Extract provided:
[AT] Dairy farming. Dying industry?

Grant Brians gbrians at hollinet.com
Sun Feb 25 22:58:25 PST 2007


California is now the leading fluid milk and cheese producing state. The 
production level went up every year - until last year. The second or third 
from the last dairy went out last week in our county, down from over 300 in 
the 1930's and about 10 when I moved here in 1973. Even the mega dairies in 
the San Joaquin Valley and Arizona (5,000 to 30,000 cows) have stopped 
expanding and new ones being built.... The bottom line is that milk prices 
have once again been below the cost of production for so long that it has 
killed even our state's alfalfa prices for the first time in a long time.
    We have a broken system where we subsidize the importers of dairy 
products because they have a better lobby in the administration and previous 
Congress than the American farmer and then say that retail food prices are 
too high.... As a full time vegetable farmer, I look at the Mexican, Central 
American, South American, Chinese, even Israeli imports and the structure of 
the incentives for the grocery companies to import rather than buy American 
and shake my head. It is just illogical and contrary to our best interests.
        Grant Brians
        Hollister, California
----- Original Message ----- 
From: "CEE VILL" <cvee60 at hotmail.com>
To: <at at lists.antique-tractor.com>
Sent: Sunday, February 25, 2007 8:30 AM
Subject: [AT] Dairy farming. Dying industry?


> With the list being pretty quiet, it seems a good time to toss in this 
> article from a Pa. newspaper which I read yesterday.  Sad but interesting 
> read if you are interested.
>
> Charlie V.
>
> P.S.   (tractor ref.) These guys use a lot of tractors.  Fodder for future 
> collectors.

[Stored items]
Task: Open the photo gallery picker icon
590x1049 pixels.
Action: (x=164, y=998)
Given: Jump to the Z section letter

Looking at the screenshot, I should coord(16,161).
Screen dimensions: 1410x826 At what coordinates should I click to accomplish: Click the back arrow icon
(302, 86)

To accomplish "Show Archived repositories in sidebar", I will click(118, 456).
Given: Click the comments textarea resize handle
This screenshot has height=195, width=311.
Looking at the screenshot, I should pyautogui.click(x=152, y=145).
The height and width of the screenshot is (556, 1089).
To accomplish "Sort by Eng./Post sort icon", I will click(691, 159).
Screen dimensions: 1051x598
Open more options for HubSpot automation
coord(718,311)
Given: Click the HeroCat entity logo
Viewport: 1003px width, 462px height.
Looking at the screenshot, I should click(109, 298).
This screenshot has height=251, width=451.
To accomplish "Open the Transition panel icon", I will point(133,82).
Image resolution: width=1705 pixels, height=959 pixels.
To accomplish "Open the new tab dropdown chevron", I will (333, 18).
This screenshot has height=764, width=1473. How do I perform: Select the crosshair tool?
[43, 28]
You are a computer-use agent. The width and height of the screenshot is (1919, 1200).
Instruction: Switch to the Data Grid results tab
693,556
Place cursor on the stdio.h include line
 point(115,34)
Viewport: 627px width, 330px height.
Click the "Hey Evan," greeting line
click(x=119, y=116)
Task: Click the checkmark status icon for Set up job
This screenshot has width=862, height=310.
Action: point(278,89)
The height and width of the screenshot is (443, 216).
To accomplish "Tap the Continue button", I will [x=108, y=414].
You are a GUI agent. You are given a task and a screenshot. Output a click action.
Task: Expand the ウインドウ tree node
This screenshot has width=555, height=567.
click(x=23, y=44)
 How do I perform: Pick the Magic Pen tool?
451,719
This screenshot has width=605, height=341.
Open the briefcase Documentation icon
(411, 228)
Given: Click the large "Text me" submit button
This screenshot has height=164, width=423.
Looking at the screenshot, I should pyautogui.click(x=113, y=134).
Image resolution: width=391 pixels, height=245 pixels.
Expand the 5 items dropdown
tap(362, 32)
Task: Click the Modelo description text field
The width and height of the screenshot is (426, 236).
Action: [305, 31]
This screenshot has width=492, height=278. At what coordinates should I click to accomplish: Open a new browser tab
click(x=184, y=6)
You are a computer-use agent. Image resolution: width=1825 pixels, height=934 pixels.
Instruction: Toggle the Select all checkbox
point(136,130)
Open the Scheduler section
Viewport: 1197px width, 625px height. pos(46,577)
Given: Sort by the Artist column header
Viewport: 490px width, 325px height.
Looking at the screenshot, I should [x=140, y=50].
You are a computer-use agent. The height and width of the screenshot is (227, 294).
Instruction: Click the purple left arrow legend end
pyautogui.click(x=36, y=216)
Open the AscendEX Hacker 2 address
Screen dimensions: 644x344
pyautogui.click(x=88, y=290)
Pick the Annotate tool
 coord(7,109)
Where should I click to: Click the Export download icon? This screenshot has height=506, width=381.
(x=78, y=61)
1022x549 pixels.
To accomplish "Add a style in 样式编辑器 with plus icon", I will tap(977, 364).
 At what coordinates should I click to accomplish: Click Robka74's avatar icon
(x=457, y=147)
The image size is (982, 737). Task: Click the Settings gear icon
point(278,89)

Problem to work on: From the dairy farming post, extract the passage between "We have a broken" and "our best interests.", inclusive.

The reply:
We have a broken system where we subsidize the importers of dairy 
products because they have a better lobby in the administration and previous 
Congress than the American farmer and then say that retail food prices are 
too high.... As a full time vegetable farmer, I look at the Mexican, Central 
American, South American, Chinese, even Israeli imports and the structure of 
the incentives for the grocery companies to import rather than buy American 
and shake my head. It is just illogical and contrary to our best interests.